Instructions for the task ▸ Copy the rows below verbatim, from the line with "Click the red asterisk" to the line with "Looking at the screenshot, I should (500, 15).", and nothing else.

Data for this task ▸
════════════════

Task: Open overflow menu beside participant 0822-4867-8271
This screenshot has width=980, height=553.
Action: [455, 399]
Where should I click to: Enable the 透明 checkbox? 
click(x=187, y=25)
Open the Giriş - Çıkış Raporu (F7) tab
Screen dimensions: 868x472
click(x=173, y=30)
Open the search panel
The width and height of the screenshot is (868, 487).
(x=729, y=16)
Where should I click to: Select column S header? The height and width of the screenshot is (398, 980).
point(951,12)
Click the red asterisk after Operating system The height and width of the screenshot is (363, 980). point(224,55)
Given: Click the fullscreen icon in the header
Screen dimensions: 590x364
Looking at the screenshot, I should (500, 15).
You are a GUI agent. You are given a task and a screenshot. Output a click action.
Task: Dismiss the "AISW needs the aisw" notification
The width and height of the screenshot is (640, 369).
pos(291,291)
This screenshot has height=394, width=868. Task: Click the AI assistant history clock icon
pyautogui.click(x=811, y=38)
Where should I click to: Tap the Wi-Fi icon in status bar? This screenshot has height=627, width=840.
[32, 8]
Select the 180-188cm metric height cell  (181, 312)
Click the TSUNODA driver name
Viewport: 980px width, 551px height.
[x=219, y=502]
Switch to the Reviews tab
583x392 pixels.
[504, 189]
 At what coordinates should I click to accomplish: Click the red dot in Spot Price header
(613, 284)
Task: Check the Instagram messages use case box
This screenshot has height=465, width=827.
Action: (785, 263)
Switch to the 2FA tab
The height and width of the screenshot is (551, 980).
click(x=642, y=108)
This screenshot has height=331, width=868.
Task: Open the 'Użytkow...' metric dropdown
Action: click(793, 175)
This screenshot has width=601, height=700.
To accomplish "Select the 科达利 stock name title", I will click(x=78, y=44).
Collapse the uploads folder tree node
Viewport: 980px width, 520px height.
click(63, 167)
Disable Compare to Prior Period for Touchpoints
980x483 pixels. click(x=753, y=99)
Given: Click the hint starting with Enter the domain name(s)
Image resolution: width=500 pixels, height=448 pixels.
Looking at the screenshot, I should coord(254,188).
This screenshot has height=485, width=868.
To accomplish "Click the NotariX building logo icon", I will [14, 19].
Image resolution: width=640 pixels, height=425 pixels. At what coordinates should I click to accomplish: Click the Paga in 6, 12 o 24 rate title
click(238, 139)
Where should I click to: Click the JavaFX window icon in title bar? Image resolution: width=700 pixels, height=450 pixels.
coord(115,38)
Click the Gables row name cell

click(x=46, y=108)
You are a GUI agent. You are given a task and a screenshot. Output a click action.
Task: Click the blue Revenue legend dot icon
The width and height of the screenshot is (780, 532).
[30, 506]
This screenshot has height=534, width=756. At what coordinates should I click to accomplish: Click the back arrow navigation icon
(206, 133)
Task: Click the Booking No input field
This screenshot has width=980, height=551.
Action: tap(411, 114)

════════════════

Worked answer ▸
Click the red asterisk after Operating system The height and width of the screenshot is (363, 980). point(224,55)
Given: Click the fullscreen icon in the header
Screen dimensions: 590x364
Looking at the screenshot, I should (500, 15).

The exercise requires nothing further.